Capitalisme, une histoire d’amour qui a mal tourné

J’ai eu l’occasion de voir en avant-première le nouveau film de Michael Moore, Capitalism : A Love Story. Autant vous le dire tout de suite, c’est du Moore pur beurre : une oeuvre 100% de parti-pris, à charge contre sa cible (cette fois les milieux politico-financiers), et qui n’hésite pas à faire larmoyer la caméra. Rajoutez à cela ses habituels tics énervants, qui consistent à nous parler comme à des enfants de 6 ans, et à se mettre en scène sa casquette vissée sur le tête. Mais au moins, les choses sont claires dès le début, le réalisateur ne prétend pas à l’objectivité, ses « documentaires » sont partisans. Passé cela, on peut regarder le film sereinement.

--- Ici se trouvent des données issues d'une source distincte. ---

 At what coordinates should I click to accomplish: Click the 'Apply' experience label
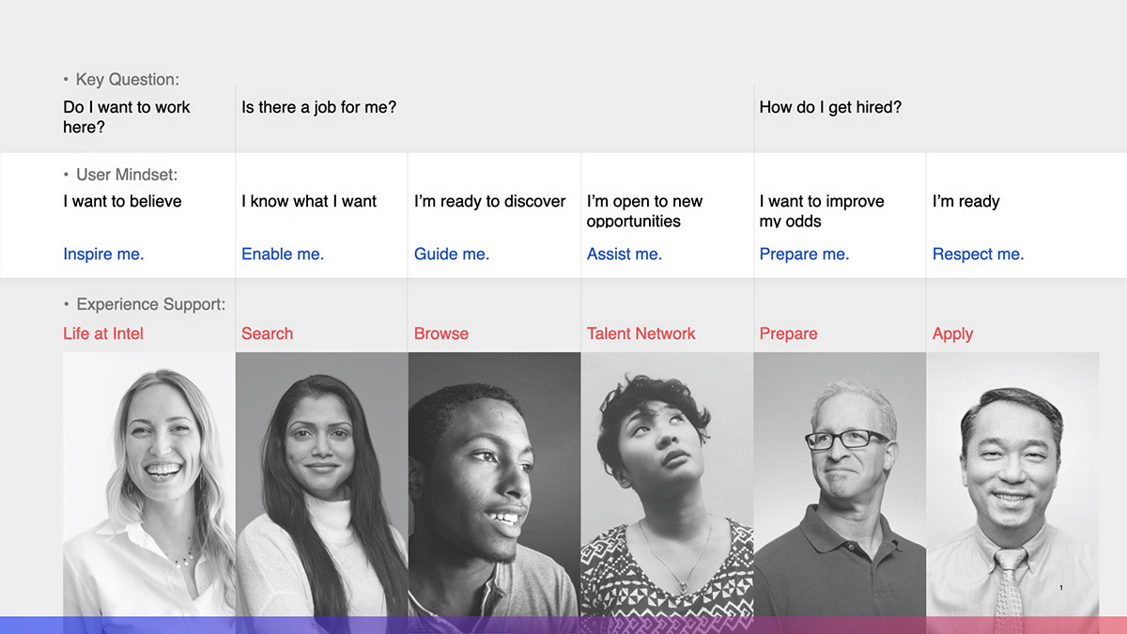pyautogui.click(x=952, y=333)
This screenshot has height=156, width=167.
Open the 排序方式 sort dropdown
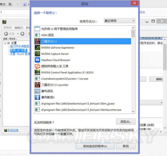120,21
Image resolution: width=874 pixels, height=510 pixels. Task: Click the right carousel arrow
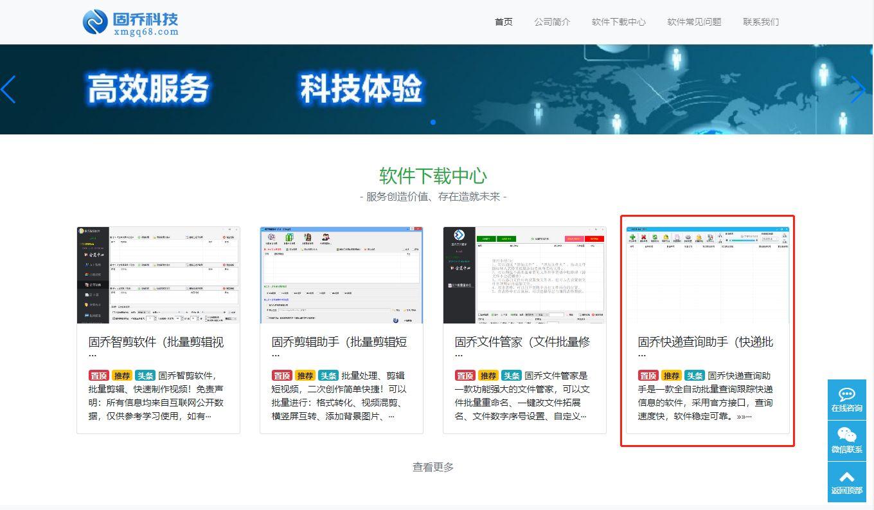pyautogui.click(x=859, y=90)
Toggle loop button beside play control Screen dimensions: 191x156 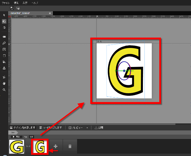point(26,137)
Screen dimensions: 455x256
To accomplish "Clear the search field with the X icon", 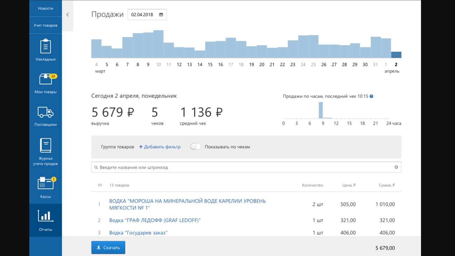I will [x=396, y=167].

Capitalism : A Love Story raconte la transformation du capitalisme, passé d’un modèle économique satisfaisant pendant les Trente Glorieuses, à un système de plus en plus financier et de moins en moins industriel ces 20 dernières années, jusqu’au krach de 2008. On pensait avoir tout vu sur la crise actuelle, mais Moore nous avait gardé des révélations saisissantes sur les pratiques de certaines entreprises américaines. Les infos originales et passionnantes s’enchaînent pendant deux heures, parfois tellement énormes qu’on se demande comment elles ont pu passer inaperçues jusqu’à présent. Comme cette prison privée pour mineurs, remplie par un juge soudoyé par le propriétaire pour faire du zèle. Ou ces pilotes de ligne débutants, si mal payés qu’ils doivent avoir un deuxième job pour survivre.

Plus terrible encore, ces familles suivies par la caméra, qui sont finalement expulsées de leur maison par les banques comme des milliers d’autres. Vu de France, ça paraissait abstrait. Vu de plus près, c’est poignant. Ce n’est finalement que dans les dernières minutes que le réalisateur va faire son cinéma à Wall Street, tentant de récupérer les 700 milliards de subventions gouvernementales versées aux banques avec un camion blindé. Sans succès.

Au final, un film terriblement efficace, original, émouvant, qui certes ne prend pas un grand risque en voulant fédérer les citoyens contre les financiers (qui aime encore les traders ?) mais dont on ressort en se disant que cette fois, vraiment, tout ne peut pas repartir comme si rien n’avait jamais eu lieu.